When we reached the lighthouse, I climbed a few steps and took a seat, winded. The lighthouse sat on the highest point in the area, making it easily seen for miles and an exhausting walk from the road. A breeze tossed hair into my eyes. Spots danced at my periphery. It was hot. I hadn’t eaten. I had stress. There wasn’t enough air to breathe. Humidity had saturated everything beneath the leaf canopy above us. I tugged on my shirt to cool myself. The effort was wasted.
Sebastian looked as though he’d walked around the block instead of through the summer heat for nearly a mile uphill. He kept coming until the bottom step stopped him. He braced his hands against the rails on either side of my head and covered me in his shadow.
“I didn’t say I thought he was guilty. I said I didn’t like him.” The look in his eyes sent my heart into a tailspin.
Reason eluded me. Words, too. A lump filled my throat. My tongue became too heavy for speech.
One massive hand released the railing and spooned under my jaw, tipping my face to his. For a moment, his fingers trembled. Reason filtered back, assuring me it wasn’t the agent before me who trembled at my hand. “May I?” he whispered too close for me to think straight.

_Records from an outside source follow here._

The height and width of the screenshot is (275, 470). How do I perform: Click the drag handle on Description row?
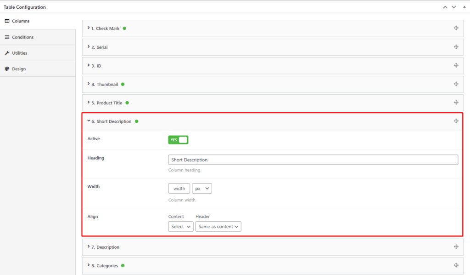click(x=456, y=246)
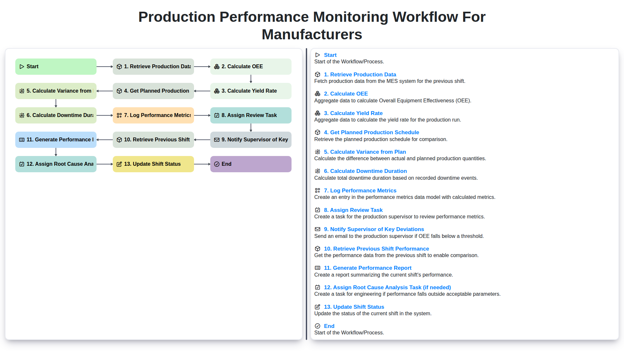Screen dimensions: 624x351
Task: Click the downtime icon on Calculate Downtime Duration node
Action: click(x=22, y=115)
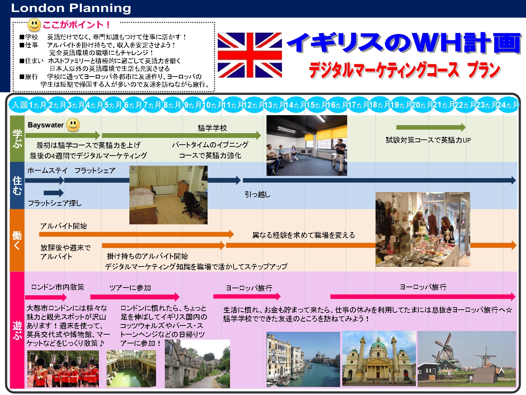
Task: Open the classroom photo thumbnail
Action: tap(306, 145)
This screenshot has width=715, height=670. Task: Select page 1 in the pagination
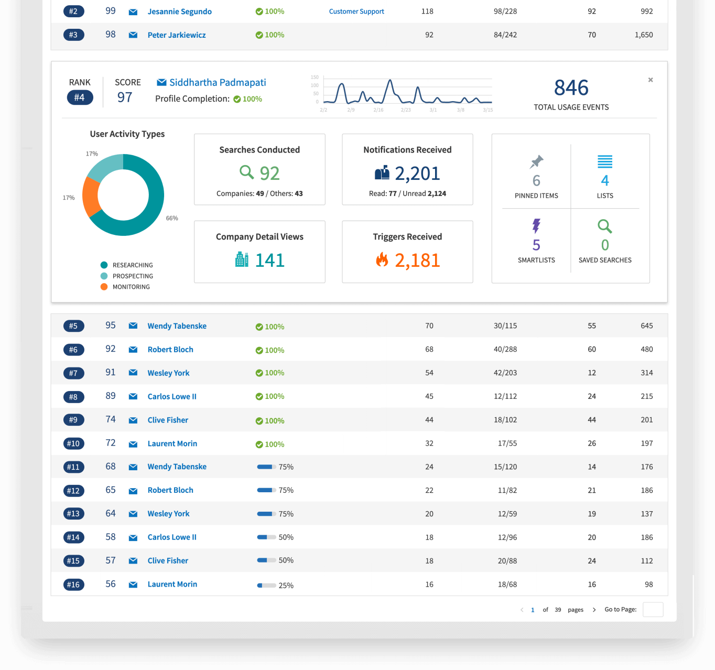pos(533,610)
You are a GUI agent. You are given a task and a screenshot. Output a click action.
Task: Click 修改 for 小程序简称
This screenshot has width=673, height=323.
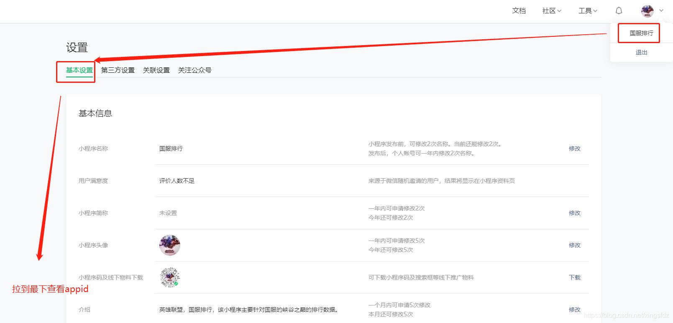[x=574, y=213]
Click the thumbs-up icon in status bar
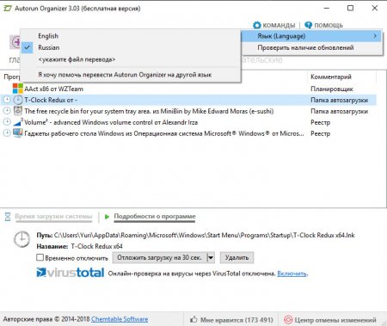Image resolution: width=387 pixels, height=326 pixels. coord(194,319)
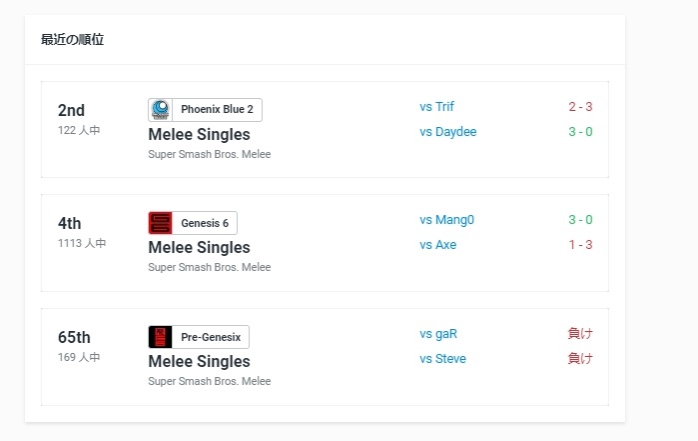
Task: Click the 最近の順位 section heading
Action: (x=72, y=40)

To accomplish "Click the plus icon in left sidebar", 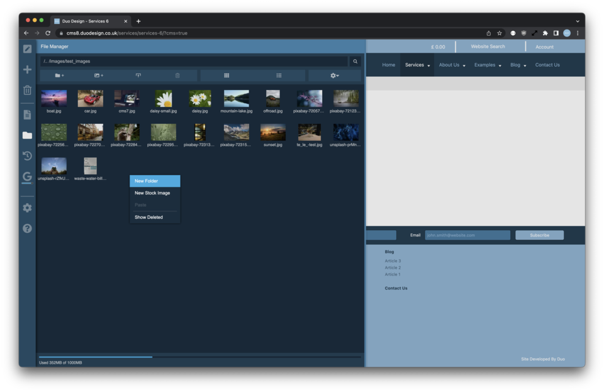I will [27, 70].
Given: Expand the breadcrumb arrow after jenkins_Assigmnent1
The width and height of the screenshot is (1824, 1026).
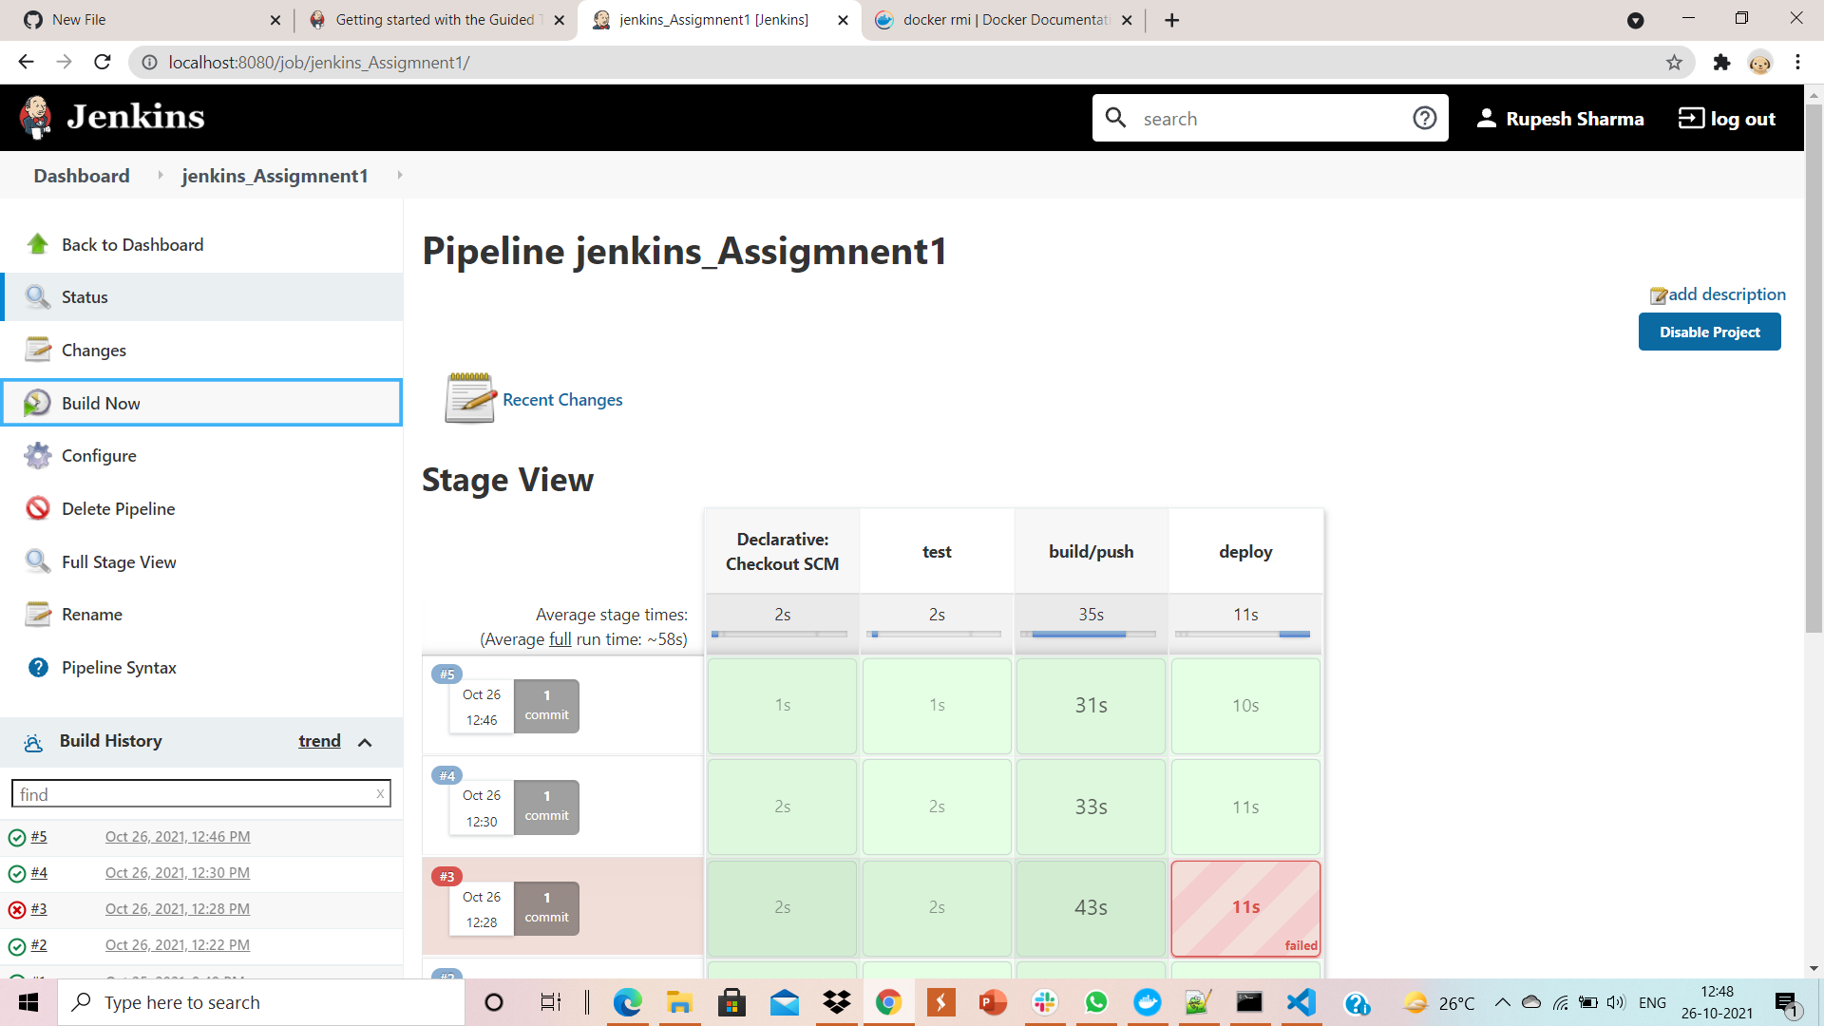Looking at the screenshot, I should coord(399,176).
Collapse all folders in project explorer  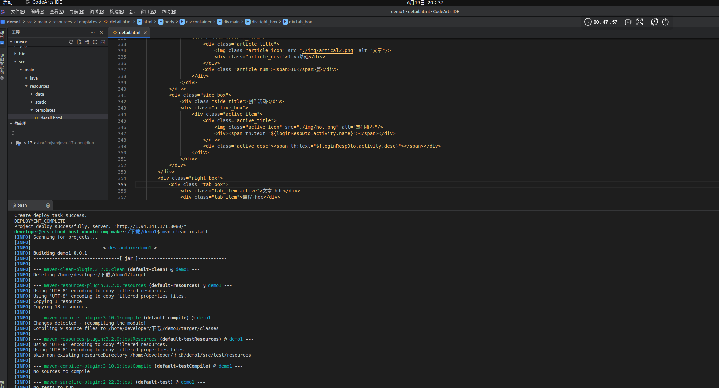click(103, 42)
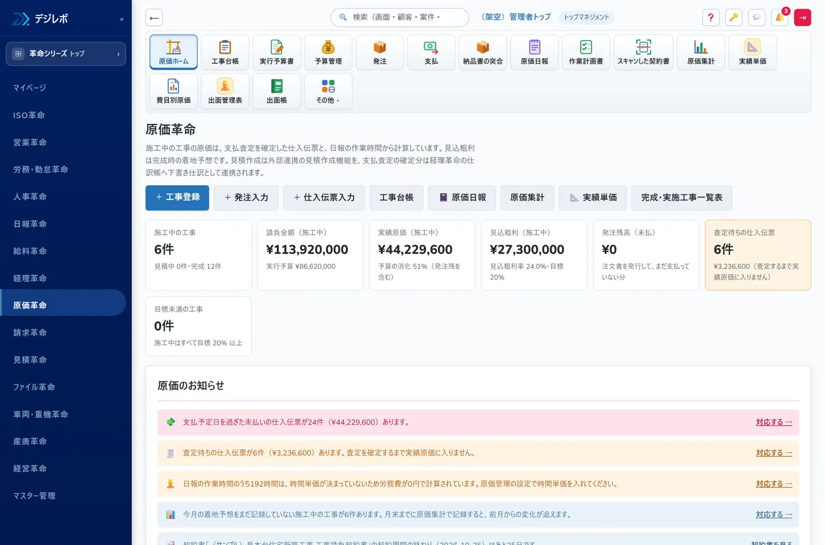
Task: Collapse the sidebar with double chevron
Action: pos(121,19)
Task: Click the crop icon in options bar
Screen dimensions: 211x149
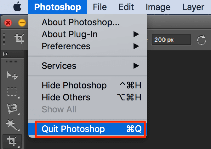Action: coord(20,39)
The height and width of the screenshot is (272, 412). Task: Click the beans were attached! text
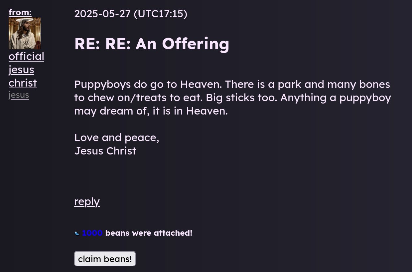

I closed my eyes and did the only thing I could in response to the situation at hand. I fainted.
* * *
Sunlight teased my lids open. Light and dark. Light and dark. A gentle rocking brought me back to reality, and I opened my eyes to the scruff of Sebastian’s chin. Wrapping me in his embrace, he carried me off the mountain. Sure-footed steps barely registered, only the gentle sway of his gait. He smelled like musk and spice and man. I inhaled a deep lungful. If testosterone had a scent, I could name it now.